Subject: Greece & Western Turkey
Period: 1572 (published)
Publication: Cosmographey Oder Beschreibung Aller Lander
Color: Black & White
Size:
13.4 x 9.9 inches
34 x 25.1 cm
Sebastian Munster (1489 - 1552) was one of the three most renowned cartographers of the sixteenth century, along with Mercator and Ortelius. Munster's Geographia and Cosmographia Universalis were two of the most widely read and influential books of the period. His editions of Ptolemy's Geographia, published between 1540 and 1552, were illustrated with 48 woodcut maps, the standard 27 Ptolemaic maps supplemented by 21 new maps. These new maps included a separate map of each of the known continents and marked the development of regional cartography in Central Europe. The antique geography was a prelude to Munster's major work, the Cosmographia, which was published in nearly 30 editions in six languages between 1544 and 1578 and then was revised and reissued by Sebastian Petri from 1588 to 1628. The Cosmographia was a geographical as well as historical and ethnographic description of the world.
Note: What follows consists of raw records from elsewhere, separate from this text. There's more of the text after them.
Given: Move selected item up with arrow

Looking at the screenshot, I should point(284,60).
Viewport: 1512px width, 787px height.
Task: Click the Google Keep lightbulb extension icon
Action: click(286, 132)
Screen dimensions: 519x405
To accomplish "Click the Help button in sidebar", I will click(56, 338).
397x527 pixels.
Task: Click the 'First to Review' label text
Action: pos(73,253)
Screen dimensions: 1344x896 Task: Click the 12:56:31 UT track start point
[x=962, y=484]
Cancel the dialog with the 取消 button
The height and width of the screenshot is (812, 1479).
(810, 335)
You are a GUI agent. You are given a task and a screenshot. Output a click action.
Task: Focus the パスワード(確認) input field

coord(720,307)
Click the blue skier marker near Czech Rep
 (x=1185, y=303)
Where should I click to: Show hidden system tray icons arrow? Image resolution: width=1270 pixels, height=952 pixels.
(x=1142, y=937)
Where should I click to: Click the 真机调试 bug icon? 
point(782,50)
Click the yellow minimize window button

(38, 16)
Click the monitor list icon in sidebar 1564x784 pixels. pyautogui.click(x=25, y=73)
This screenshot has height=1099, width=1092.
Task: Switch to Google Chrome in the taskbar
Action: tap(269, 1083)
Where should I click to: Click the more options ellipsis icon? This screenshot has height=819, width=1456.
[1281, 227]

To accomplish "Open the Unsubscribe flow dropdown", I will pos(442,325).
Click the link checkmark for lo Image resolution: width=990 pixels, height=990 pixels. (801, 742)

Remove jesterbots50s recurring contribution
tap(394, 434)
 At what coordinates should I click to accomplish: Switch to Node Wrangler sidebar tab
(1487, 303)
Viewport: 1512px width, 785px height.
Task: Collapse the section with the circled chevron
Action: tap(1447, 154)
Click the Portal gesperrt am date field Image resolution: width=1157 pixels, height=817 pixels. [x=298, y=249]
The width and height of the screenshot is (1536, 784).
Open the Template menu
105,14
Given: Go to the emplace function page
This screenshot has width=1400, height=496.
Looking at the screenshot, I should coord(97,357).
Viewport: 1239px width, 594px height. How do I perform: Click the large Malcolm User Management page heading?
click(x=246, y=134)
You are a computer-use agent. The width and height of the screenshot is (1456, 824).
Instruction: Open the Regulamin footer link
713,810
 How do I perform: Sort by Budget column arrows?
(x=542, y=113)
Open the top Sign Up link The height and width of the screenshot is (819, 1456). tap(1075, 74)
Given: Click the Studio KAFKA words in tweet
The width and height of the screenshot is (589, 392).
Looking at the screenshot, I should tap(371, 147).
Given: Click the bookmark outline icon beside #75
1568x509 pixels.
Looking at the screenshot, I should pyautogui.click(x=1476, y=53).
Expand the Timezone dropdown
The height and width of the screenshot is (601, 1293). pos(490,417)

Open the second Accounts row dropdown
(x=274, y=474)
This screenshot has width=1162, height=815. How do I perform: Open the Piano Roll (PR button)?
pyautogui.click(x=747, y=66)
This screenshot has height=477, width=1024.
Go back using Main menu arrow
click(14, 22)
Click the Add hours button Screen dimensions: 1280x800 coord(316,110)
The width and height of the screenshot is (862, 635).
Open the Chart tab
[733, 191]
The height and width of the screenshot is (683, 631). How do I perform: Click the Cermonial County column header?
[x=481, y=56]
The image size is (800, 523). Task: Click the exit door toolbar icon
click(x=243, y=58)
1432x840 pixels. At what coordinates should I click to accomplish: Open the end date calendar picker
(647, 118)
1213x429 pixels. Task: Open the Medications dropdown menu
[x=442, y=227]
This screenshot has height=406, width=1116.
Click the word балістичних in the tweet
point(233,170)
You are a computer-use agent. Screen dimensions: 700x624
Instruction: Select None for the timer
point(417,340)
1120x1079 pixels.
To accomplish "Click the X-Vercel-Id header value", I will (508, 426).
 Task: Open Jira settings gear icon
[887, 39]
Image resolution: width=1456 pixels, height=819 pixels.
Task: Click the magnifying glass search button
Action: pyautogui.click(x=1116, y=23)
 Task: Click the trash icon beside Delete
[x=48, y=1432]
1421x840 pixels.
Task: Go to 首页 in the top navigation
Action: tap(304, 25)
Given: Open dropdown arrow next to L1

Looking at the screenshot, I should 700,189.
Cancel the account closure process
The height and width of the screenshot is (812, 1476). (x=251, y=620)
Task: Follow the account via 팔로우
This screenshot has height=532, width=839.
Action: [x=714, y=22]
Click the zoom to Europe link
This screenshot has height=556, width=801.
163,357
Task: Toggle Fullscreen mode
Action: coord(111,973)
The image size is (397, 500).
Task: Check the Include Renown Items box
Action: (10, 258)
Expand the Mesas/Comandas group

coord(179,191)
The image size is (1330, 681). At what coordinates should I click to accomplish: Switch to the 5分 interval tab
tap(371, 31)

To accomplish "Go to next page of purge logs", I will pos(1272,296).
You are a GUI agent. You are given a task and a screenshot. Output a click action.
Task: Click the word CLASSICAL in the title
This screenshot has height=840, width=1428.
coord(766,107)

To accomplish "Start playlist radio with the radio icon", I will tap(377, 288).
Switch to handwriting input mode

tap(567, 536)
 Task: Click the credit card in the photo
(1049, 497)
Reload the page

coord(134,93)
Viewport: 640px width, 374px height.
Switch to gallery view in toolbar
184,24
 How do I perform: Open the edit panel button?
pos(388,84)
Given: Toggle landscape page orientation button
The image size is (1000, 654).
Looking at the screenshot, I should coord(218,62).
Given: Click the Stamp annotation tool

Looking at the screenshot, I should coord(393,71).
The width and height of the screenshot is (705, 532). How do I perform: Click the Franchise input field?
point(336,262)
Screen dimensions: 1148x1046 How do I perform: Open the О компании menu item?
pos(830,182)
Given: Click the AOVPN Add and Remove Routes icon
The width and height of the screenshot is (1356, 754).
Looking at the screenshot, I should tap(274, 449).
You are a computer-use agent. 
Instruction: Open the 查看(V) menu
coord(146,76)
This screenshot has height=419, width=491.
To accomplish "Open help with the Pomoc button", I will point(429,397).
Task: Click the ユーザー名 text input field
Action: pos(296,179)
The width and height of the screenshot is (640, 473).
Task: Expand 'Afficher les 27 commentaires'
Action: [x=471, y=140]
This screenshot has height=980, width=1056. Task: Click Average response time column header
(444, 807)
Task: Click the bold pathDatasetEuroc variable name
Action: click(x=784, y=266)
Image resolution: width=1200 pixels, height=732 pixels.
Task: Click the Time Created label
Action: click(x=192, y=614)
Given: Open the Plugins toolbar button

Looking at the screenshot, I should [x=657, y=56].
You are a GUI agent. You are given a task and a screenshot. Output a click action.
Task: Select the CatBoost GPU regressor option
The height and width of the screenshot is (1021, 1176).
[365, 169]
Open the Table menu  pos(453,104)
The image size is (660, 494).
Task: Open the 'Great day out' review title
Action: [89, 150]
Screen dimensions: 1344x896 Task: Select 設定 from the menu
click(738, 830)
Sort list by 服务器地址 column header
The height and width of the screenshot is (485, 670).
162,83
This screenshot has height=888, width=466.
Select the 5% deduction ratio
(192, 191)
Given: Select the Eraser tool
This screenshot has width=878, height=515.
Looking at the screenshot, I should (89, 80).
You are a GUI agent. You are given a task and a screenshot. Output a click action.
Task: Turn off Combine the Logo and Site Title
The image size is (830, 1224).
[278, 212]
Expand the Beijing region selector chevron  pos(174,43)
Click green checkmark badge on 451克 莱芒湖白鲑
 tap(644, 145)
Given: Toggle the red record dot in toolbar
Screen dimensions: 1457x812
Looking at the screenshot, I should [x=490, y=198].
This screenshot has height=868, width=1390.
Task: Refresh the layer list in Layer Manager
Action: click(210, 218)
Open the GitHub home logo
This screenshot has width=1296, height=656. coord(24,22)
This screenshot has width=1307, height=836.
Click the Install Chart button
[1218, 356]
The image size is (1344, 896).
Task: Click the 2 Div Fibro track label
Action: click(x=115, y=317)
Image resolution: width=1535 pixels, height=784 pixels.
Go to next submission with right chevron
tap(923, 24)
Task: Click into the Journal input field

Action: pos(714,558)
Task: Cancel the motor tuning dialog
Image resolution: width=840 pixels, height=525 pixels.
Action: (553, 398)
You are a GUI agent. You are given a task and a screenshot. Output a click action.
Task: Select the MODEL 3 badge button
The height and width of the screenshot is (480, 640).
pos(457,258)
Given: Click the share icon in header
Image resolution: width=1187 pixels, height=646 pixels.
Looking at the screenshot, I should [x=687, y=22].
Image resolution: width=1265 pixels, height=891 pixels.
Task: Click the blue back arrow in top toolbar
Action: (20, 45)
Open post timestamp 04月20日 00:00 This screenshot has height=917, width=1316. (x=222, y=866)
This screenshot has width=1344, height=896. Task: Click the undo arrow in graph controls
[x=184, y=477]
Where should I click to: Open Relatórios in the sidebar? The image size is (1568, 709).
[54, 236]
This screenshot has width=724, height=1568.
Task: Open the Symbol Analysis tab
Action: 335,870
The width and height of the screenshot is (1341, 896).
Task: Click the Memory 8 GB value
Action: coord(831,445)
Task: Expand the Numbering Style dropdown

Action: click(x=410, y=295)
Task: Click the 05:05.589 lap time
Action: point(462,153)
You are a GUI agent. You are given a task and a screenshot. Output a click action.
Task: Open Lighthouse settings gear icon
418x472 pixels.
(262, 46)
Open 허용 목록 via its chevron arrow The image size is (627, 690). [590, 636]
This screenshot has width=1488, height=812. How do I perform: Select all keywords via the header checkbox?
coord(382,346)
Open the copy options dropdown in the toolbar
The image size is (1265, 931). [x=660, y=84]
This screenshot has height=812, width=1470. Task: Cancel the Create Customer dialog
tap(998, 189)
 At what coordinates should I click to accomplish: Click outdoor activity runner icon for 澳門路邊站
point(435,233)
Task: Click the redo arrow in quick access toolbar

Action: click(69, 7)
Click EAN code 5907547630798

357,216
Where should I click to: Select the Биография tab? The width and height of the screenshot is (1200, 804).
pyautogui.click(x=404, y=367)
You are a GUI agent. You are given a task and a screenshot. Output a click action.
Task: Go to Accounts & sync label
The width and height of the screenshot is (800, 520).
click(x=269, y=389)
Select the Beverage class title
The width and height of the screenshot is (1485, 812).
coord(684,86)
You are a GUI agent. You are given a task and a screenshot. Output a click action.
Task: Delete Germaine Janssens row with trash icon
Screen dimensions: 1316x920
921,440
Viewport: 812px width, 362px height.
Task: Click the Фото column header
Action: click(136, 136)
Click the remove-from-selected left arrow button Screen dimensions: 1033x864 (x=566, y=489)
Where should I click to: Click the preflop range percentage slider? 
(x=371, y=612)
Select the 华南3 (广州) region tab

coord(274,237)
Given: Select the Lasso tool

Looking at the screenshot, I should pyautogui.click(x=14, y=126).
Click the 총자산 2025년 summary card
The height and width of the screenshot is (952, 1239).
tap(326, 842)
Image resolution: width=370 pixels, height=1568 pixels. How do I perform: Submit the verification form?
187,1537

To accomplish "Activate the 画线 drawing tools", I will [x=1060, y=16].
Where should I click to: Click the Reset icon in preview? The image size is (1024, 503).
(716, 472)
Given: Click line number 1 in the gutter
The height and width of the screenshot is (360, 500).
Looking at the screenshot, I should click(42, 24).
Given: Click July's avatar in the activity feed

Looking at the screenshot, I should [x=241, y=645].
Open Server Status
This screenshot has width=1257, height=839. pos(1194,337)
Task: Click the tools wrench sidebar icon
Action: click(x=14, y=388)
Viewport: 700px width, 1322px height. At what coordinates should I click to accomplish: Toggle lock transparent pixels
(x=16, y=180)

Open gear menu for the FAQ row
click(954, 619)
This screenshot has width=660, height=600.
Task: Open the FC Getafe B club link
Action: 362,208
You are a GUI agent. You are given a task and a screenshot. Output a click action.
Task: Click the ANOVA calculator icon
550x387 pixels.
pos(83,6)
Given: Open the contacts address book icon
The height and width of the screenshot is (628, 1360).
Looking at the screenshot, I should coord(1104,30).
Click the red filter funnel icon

It contained the maps from the Geographia plus additional regional maps and city views with nearly 500 illustrations which made it one of the most popular pictorial encyclopedias of the sixteen century.
An early double-page woodblock map of Greece, the Aegean Sea and western Turkey, focused on the Dardanelles (Hellespont), which separates Europe from Asia. It locates Athens, Constantinople, Arcadia, Crete, Rhodes, Bursa (Byrsa), and more, extending to show part of the Black Sea. Troy (Troia) is on the coast near Lesbos Island. Major rivers are named and mountains are shown in typical Ptolemaic fashion. Title panel on verso is surrounded by a birds-eye city view.
References: cf. Zacharakis #1581.
Condition: A
Very strong impression on thick paper with full margins. Just a hint of toning along the centerfold, with some minor stitch holes along the centerfold as well.